- Global high-yield bonds set for first yearly loss since 2008
- Corporate defaults at highest since credit crisis, S&P says
Investors may struggle to profit from bonds of distressed companies in developing nations this year after a plunge last quarter, teamed with an increasingly uncertain outlook, looks set to erase 2015’s gains.
The securities tumbled 13.4 percent in the three months to Sept. 30, paring annual returns to 0.95 percent, a Bank of America Merrill Lynch index shows. The market value of the gauge’s 156 notes has dropped by almost 30 percent since Dec. 31 to $54 billion, or about 58.8 cents on the dollar. Global high-yield bonds fell 4.51 percent in the third quarter, bringing year-to-date losses to 1.4 percent. They’re on track for their first negative return since 2008.
“A broad recovery will be elusive,” David Tawil, a co-founder of New York-based Maglan Capital LP, said. “There will be increasing dislocation, mostly driven by companies with considerable leverage. That may lead to significant restructuring and defaults.”
Losses on emerging market distressed notes have accelerated since May amid a slump in oil prices, economic sanctions against Russia and landmark defaults in China. Of the 81 corporate defaults globally this year -- the highest since 2009 -- 17 have come from developing nations, already more than the 15 in all of 2014, Standard & Poor’s said in a report Thursday. Things won’t get better until investors become comfortable with the near-term environment for commodities and the slowdown in global growth, Tawil said.

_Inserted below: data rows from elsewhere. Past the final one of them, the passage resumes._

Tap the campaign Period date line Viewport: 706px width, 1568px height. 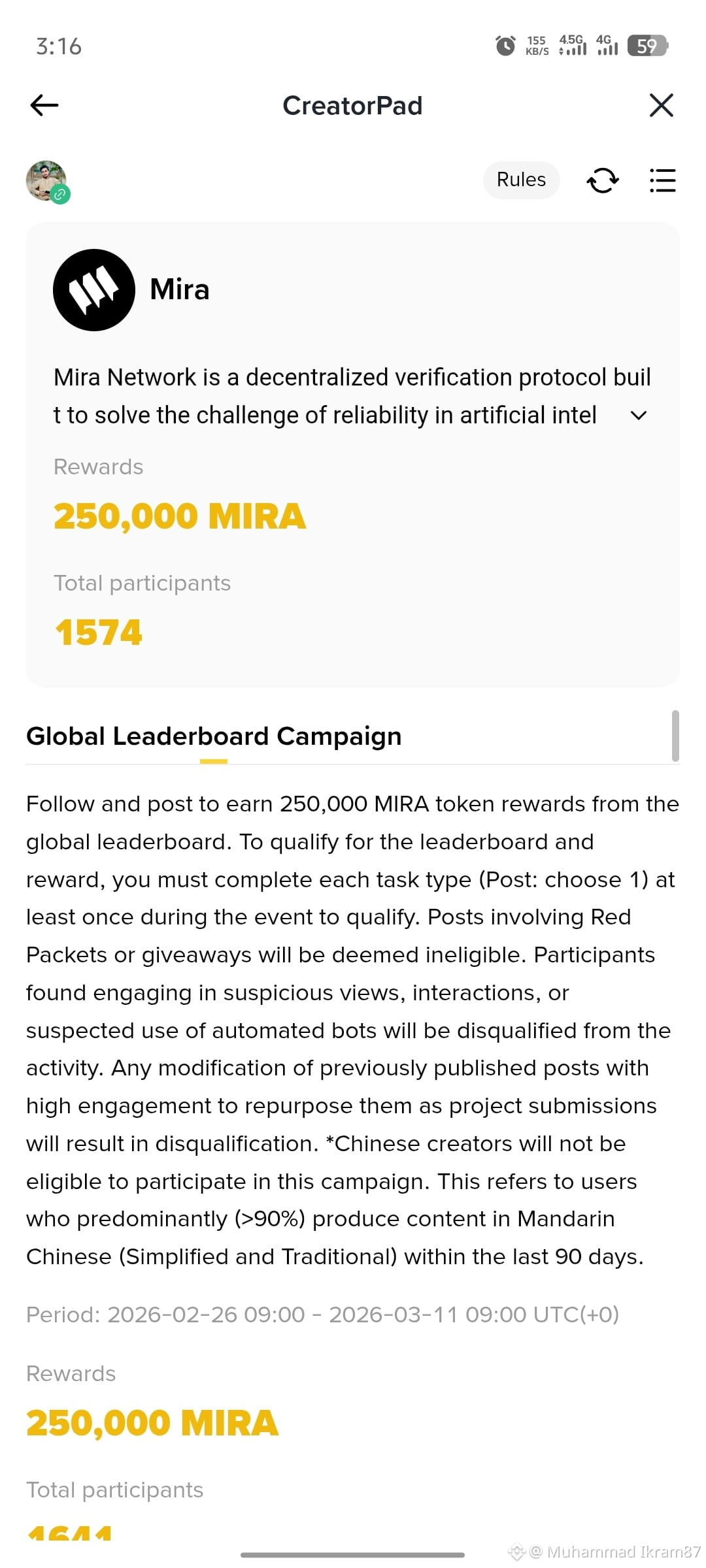322,1315
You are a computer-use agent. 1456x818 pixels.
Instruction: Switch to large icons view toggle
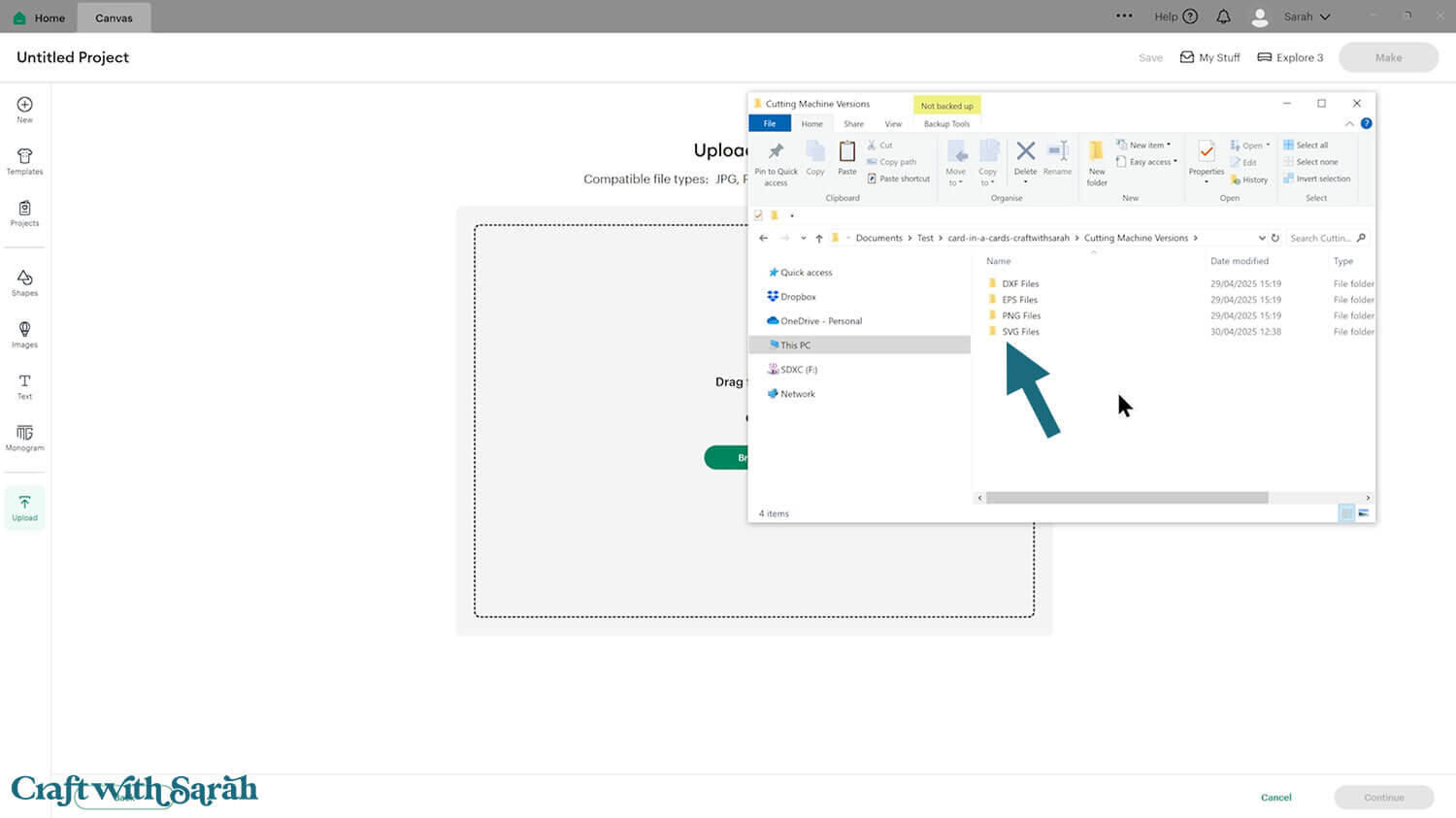(x=1364, y=513)
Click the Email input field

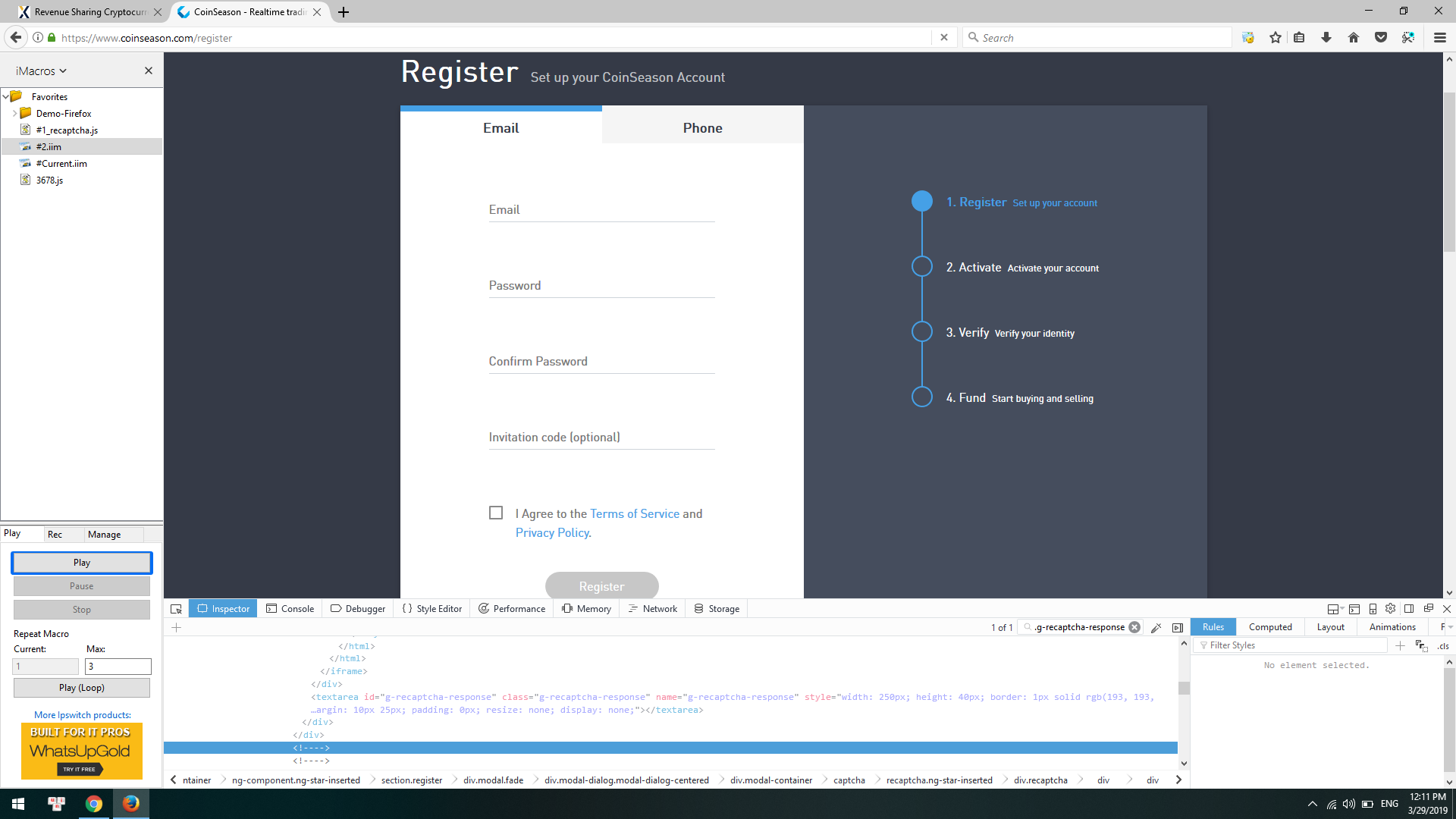(601, 210)
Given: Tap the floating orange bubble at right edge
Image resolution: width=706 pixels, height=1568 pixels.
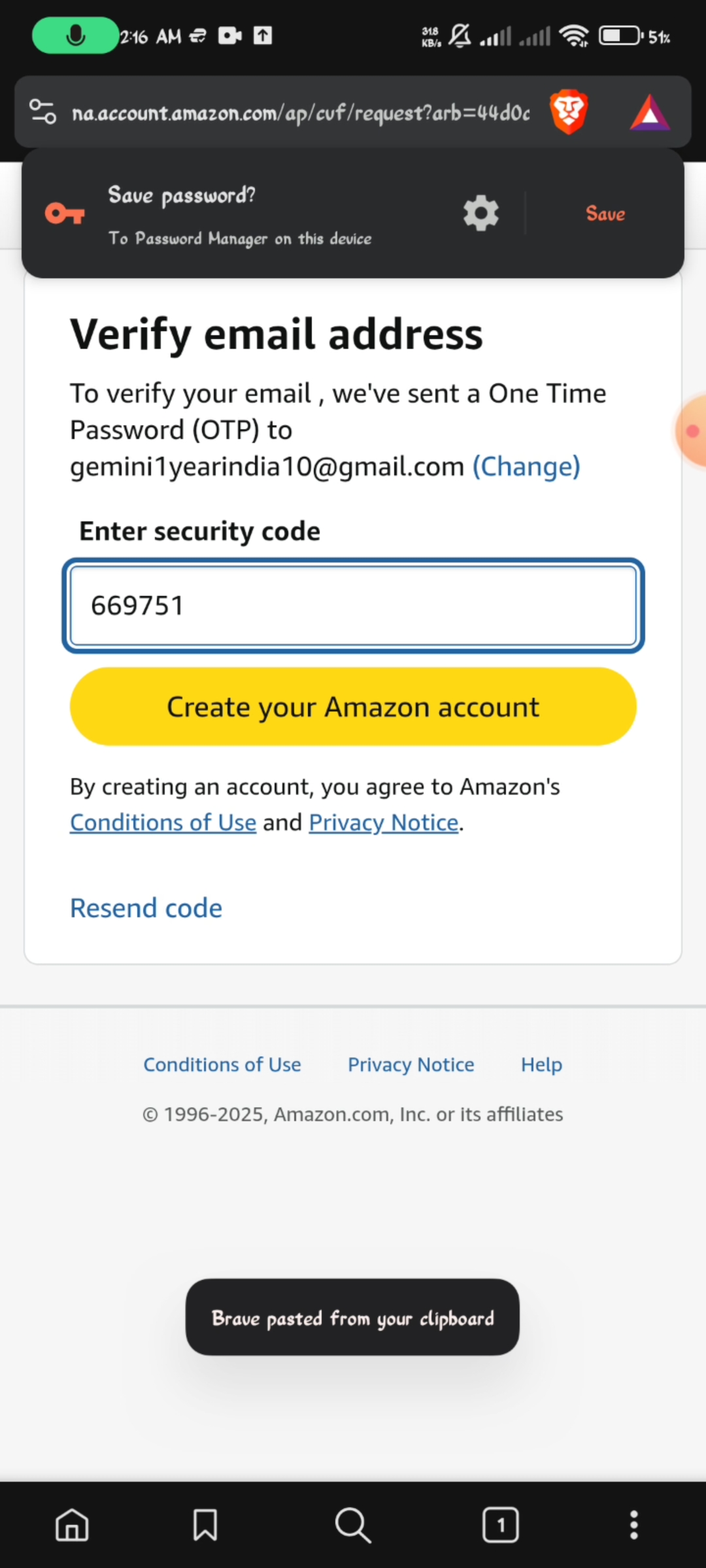Looking at the screenshot, I should tap(692, 431).
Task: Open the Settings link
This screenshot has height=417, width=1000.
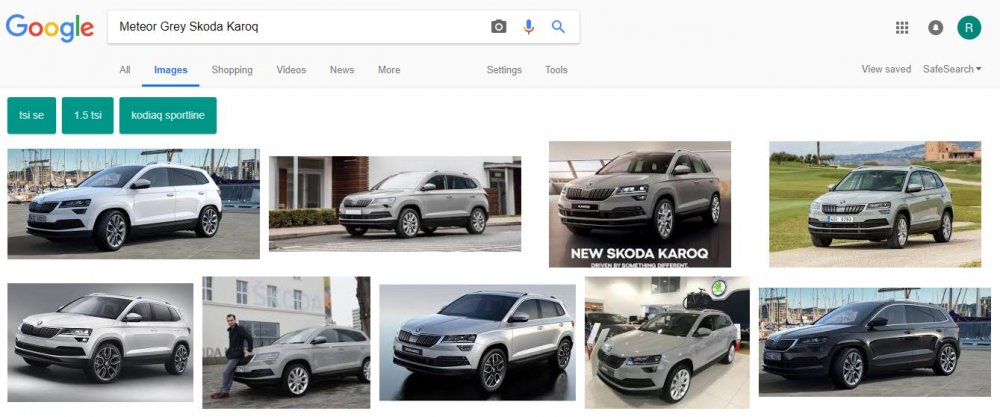Action: point(504,70)
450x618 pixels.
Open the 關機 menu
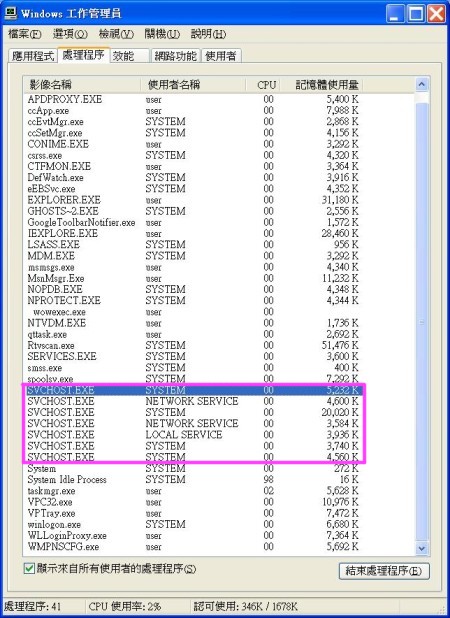(162, 34)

The Bloomberg Commodity Index slipped 14.5 percent last quarter, its worst performance since the last quarter of 2008. Crude, coal and iron ore prices sank, triggering a 69 percent slump this year in the shares of Glencore Plc, the world’s biggest commodity trader. U.S. banks including Morgan Stanley and Citigroup Inc. predict more weakness ahead.
Fitch Ratings Ltd. lowered its 2015 global growth forecast to 2.3 percent Wednesday, citing recessions in Brazil and Russia and a structural slowdown in China along with many other emerging markets.
“Emerging markets are becoming an increasing source of global growth risks as the collapse in commodity prices and political shocks exacerbate a secular slowdown,” the rating company said. In China, “growth continues to be supported by robust consumption and policy easing. However, there are downside risks from the real estate sector, capital flows and policy settings.”
Notes of oil drillers Odebrecht SA and Pacific Exploration & Production Corp. were among the distressed index’s worst performing last quarter, shedding more than 50 percent in value. Odebrecht’s $1.23 billion of 6.35 percent 2021 bonds are trading at 35.54 cents on the dollar versus 77.16 cents at the start of the quarter, Bloomberg-compiled prices show.
In Asia, debentures of Indonesian companies including PT MNC Investama, PT Indika Energy and PT Gajah Tunggal did especially badly, with the latter’s $500 million of 7.75 percent 2018 securities dropping to 41 cents on the dollar from 83.87 cents.
Another Indonesian company, PT Berau Coal Energy, defaulted on its dollar bonds and is now embroiled in a $950 million restructuring with noteholders. In Brazil, a sugar glut claimed Tonon Bioenergia SA, which in July struck a debt exchange to solve its short-term payment problems.
The extra spread investors demand to hold Asian non-investment grade bonds over Treasuries rose to 625.8 basis points Thursday, the highest since January, JPMorgan Chase & Co. indexes show.
“Whether credit spreads subside like they did in 2014 remains to be seen, but the challenges faced this time around are more fundamental,” Markit Economics’ London-based analyst Neil Mehta said in a Sept. 24 report. “Low commodity prices that look unlikely to move, the potential for a stronger U.S. dollar if the U.S. hikes interest rates and weak global demand stemming from China all have the potential to prologue a risk off environment in the region.”